--- START ---

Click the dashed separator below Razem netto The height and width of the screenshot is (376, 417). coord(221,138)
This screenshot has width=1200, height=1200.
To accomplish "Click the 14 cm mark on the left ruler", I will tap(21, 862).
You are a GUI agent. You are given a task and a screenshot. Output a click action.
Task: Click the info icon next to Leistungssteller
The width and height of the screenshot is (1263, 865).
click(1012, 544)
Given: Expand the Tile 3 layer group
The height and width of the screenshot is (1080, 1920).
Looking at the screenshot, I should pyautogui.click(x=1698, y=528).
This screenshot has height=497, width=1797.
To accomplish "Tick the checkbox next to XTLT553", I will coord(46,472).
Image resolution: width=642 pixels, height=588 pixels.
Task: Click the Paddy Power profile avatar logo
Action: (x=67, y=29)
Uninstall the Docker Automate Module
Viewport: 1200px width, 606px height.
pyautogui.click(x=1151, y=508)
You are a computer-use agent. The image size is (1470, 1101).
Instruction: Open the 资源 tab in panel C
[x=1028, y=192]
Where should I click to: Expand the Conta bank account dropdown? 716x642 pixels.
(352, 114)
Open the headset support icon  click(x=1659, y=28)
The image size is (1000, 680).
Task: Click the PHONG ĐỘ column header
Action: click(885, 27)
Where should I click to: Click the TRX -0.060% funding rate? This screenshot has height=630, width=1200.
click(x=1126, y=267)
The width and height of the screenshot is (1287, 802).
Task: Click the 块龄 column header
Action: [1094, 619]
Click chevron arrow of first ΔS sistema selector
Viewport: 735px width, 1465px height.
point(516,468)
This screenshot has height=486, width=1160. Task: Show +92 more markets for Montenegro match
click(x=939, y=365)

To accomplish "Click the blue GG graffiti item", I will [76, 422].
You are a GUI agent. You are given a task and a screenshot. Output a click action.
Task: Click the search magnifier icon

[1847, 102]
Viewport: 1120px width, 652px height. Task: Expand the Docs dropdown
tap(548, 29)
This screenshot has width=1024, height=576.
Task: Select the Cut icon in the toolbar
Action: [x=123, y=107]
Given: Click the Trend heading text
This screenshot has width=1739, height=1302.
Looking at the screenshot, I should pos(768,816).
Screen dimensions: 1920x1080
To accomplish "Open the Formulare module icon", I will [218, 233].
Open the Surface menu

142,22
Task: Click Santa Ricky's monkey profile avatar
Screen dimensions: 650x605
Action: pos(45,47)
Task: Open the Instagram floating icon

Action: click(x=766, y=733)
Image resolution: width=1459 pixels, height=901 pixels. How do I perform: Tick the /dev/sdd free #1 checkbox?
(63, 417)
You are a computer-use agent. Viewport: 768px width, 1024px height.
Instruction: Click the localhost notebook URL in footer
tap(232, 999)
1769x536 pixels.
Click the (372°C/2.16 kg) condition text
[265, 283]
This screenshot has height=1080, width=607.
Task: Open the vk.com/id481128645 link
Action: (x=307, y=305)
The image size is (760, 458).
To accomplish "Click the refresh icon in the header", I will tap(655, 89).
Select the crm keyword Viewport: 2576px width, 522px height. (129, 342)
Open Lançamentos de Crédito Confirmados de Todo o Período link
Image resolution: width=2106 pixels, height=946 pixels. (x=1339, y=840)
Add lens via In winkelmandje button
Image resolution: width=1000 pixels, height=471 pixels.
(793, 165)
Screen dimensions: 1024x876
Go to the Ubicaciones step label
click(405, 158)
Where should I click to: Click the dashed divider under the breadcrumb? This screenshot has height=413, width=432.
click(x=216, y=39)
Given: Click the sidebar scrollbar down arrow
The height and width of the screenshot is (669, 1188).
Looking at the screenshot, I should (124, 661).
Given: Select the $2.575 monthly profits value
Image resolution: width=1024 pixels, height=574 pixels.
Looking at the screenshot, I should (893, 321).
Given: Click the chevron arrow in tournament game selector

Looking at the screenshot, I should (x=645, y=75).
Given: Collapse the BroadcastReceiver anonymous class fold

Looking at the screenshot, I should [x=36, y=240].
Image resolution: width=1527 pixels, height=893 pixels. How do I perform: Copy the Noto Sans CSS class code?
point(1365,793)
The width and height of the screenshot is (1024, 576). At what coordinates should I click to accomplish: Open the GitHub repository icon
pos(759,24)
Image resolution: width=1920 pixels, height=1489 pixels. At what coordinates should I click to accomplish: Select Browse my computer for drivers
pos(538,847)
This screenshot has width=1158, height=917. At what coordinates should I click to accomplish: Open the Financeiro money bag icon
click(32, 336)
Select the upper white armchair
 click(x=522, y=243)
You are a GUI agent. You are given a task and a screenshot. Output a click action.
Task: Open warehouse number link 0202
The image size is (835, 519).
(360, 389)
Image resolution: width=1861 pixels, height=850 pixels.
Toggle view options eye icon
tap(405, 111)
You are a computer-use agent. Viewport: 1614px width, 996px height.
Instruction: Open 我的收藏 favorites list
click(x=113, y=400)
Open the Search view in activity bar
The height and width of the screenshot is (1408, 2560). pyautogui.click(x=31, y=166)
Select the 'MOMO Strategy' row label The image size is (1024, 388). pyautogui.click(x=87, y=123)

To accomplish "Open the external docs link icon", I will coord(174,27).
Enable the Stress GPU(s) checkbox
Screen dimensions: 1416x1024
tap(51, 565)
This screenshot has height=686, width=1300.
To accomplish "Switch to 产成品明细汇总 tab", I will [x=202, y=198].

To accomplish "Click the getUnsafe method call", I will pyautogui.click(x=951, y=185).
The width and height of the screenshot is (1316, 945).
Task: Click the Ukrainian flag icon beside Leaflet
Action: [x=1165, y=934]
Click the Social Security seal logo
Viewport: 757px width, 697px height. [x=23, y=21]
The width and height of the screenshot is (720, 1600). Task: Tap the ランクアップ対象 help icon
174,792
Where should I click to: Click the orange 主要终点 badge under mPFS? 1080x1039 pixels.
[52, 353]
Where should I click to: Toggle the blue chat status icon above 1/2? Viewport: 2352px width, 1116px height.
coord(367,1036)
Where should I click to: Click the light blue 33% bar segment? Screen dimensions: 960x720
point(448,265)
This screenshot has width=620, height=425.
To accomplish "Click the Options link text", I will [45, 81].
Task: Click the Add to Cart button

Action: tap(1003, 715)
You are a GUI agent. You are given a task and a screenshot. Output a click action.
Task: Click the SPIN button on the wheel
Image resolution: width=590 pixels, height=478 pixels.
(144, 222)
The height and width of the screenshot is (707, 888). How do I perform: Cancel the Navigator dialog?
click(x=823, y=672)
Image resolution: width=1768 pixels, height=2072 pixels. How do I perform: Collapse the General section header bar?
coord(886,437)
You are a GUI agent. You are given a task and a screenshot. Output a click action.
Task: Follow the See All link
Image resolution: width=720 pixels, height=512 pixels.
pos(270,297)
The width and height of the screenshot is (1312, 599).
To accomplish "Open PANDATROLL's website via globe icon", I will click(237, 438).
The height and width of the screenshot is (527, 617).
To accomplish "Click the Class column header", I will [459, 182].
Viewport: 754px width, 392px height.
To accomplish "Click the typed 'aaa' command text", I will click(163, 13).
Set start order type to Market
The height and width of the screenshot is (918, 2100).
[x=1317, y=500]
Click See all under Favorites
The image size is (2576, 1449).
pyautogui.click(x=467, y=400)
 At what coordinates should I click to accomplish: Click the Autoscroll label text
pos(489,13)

--- END ---

#### [Work to be completed]
Can you print all the items above again, line for line, with no changes?

#### [Written answer]
Click the dashed separator below Razem netto The height and width of the screenshot is (376, 417). coord(221,138)
This screenshot has width=1200, height=1200.
To accomplish "Click the 14 cm mark on the left ruler", I will tap(21, 862).
You are a GUI agent. You are given a task and a screenshot. Output a click action.
Task: Click the info icon next to Leistungssteller
The width and height of the screenshot is (1263, 865).
click(1012, 544)
Given: Expand the Tile 3 layer group
The height and width of the screenshot is (1080, 1920).
Looking at the screenshot, I should pyautogui.click(x=1698, y=528).
This screenshot has height=497, width=1797.
To accomplish "Tick the checkbox next to XTLT553", I will coord(46,472).
Image resolution: width=642 pixels, height=588 pixels.
Task: Click the Paddy Power profile avatar logo
Action: (x=67, y=29)
Uninstall the Docker Automate Module
Viewport: 1200px width, 606px height.
pyautogui.click(x=1151, y=508)
You are a computer-use agent. The image size is (1470, 1101).
Instruction: Open the 资源 tab in panel C
[x=1028, y=192]
Where should I click to: Expand the Conta bank account dropdown? 716x642 pixels.
(352, 114)
Open the headset support icon  click(x=1659, y=28)
The image size is (1000, 680).
Task: Click the PHONG ĐỘ column header
Action: click(885, 27)
Where should I click to: Click the TRX -0.060% funding rate? This screenshot has height=630, width=1200.
click(x=1126, y=267)
The width and height of the screenshot is (1287, 802).
Task: Click the 块龄 column header
Action: [1094, 619]
Click chevron arrow of first ΔS sistema selector
Viewport: 735px width, 1465px height.
point(516,468)
This screenshot has height=486, width=1160. Task: Show +92 more markets for Montenegro match
click(x=939, y=365)

To accomplish "Click the blue GG graffiti item", I will [76, 422].
You are a GUI agent. You are given a task and a screenshot. Output a click action.
Task: Click the search magnifier icon

[1847, 102]
Viewport: 1120px width, 652px height. Task: Expand the Docs dropdown
tap(548, 29)
This screenshot has width=1024, height=576.
Task: Select the Cut icon in the toolbar
Action: [x=123, y=107]
Given: Click the Trend heading text
This screenshot has width=1739, height=1302.
Looking at the screenshot, I should pos(768,816).
Screen dimensions: 1920x1080
To accomplish "Open the Formulare module icon", I will [218, 233].
Open the Surface menu

142,22
Task: Click Santa Ricky's monkey profile avatar
Screen dimensions: 650x605
Action: pos(45,47)
Task: Open the Instagram floating icon

Action: click(x=766, y=733)
Image resolution: width=1459 pixels, height=901 pixels. How do I perform: Tick the /dev/sdd free #1 checkbox?
(63, 417)
You are a computer-use agent. Viewport: 768px width, 1024px height.
Instruction: Click the localhost notebook URL in footer
tap(232, 999)
1769x536 pixels.
Click the (372°C/2.16 kg) condition text
[265, 283]
This screenshot has height=1080, width=607.
Task: Open the vk.com/id481128645 link
Action: (x=307, y=305)
The image size is (760, 458).
To accomplish "Click the refresh icon in the header", I will tap(655, 89).
Select the crm keyword Viewport: 2576px width, 522px height. (129, 342)
Open Lançamentos de Crédito Confirmados de Todo o Período link
Image resolution: width=2106 pixels, height=946 pixels. (x=1339, y=840)
Add lens via In winkelmandje button
Image resolution: width=1000 pixels, height=471 pixels.
(793, 165)
Screen dimensions: 1024x876
Go to the Ubicaciones step label
click(405, 158)
Where should I click to: Click the dashed divider under the breadcrumb? This screenshot has height=413, width=432.
click(x=216, y=39)
Given: Click the sidebar scrollbar down arrow
The height and width of the screenshot is (669, 1188).
Looking at the screenshot, I should (124, 661).
Given: Select the $2.575 monthly profits value
Image resolution: width=1024 pixels, height=574 pixels.
Looking at the screenshot, I should (893, 321).
Given: Click the chevron arrow in tournament game selector

Looking at the screenshot, I should (x=645, y=75).
Given: Collapse the BroadcastReceiver anonymous class fold

Looking at the screenshot, I should [x=36, y=240].
Image resolution: width=1527 pixels, height=893 pixels. How do I perform: Copy the Noto Sans CSS class code?
point(1365,793)
The width and height of the screenshot is (1024, 576). At what coordinates should I click to accomplish: Open the GitHub repository icon
pos(759,24)
Image resolution: width=1920 pixels, height=1489 pixels. At what coordinates should I click to accomplish: Select Browse my computer for drivers
pos(538,847)
This screenshot has width=1158, height=917. At what coordinates should I click to accomplish: Open the Financeiro money bag icon
click(32, 336)
Select the upper white armchair
 click(x=522, y=243)
You are a GUI agent. You are given a task and a screenshot. Output a click action.
Task: Open warehouse number link 0202
The image size is (835, 519).
(360, 389)
Image resolution: width=1861 pixels, height=850 pixels.
Toggle view options eye icon
tap(405, 111)
You are a computer-use agent. Viewport: 1614px width, 996px height.
Instruction: Open 我的收藏 favorites list
click(x=113, y=400)
Open the Search view in activity bar
The height and width of the screenshot is (1408, 2560). pyautogui.click(x=31, y=166)
Select the 'MOMO Strategy' row label The image size is (1024, 388). pyautogui.click(x=87, y=123)

To accomplish "Open the external docs link icon", I will coord(174,27).
Enable the Stress GPU(s) checkbox
Screen dimensions: 1416x1024
tap(51, 565)
This screenshot has height=686, width=1300.
To accomplish "Switch to 产成品明细汇总 tab", I will [x=202, y=198].

To accomplish "Click the getUnsafe method call", I will pyautogui.click(x=951, y=185).
The width and height of the screenshot is (1316, 945).
Task: Click the Ukrainian flag icon beside Leaflet
Action: [x=1165, y=934]
Click the Social Security seal logo
Viewport: 757px width, 697px height. [x=23, y=21]
The width and height of the screenshot is (720, 1600). Task: Tap the ランクアップ対象 help icon
174,792
Where should I click to: Click the orange 主要终点 badge under mPFS? 1080x1039 pixels.
[52, 353]
Where should I click to: Toggle the blue chat status icon above 1/2? Viewport: 2352px width, 1116px height.
coord(367,1036)
Where should I click to: Click the light blue 33% bar segment? Screen dimensions: 960x720
point(448,265)
This screenshot has width=620, height=425.
To accomplish "Click the Options link text", I will [45, 81].
Task: Click the Add to Cart button

Action: tap(1003, 715)
You are a GUI agent. You are given a task and a screenshot. Output a click action.
Task: Click the SPIN button on the wheel
Image resolution: width=590 pixels, height=478 pixels.
(144, 222)
The height and width of the screenshot is (707, 888). How do I perform: Cancel the Navigator dialog?
click(x=823, y=672)
Image resolution: width=1768 pixels, height=2072 pixels. How do I perform: Collapse the General section header bar?
coord(886,437)
You are a GUI agent. You are given a task and a screenshot. Output a click action.
Task: Follow the See All link
Image resolution: width=720 pixels, height=512 pixels.
pos(270,297)
The width and height of the screenshot is (1312, 599).
To accomplish "Open PANDATROLL's website via globe icon", I will click(237, 438).
The height and width of the screenshot is (527, 617).
To accomplish "Click the Class column header", I will [459, 182].
Viewport: 754px width, 392px height.
To accomplish "Click the typed 'aaa' command text", I will click(163, 13).
Set start order type to Market
The height and width of the screenshot is (918, 2100).
[x=1317, y=500]
Click See all under Favorites
The image size is (2576, 1449).
pyautogui.click(x=467, y=400)
 At what coordinates should I click to accomplish: Click the Autoscroll label text
pos(489,13)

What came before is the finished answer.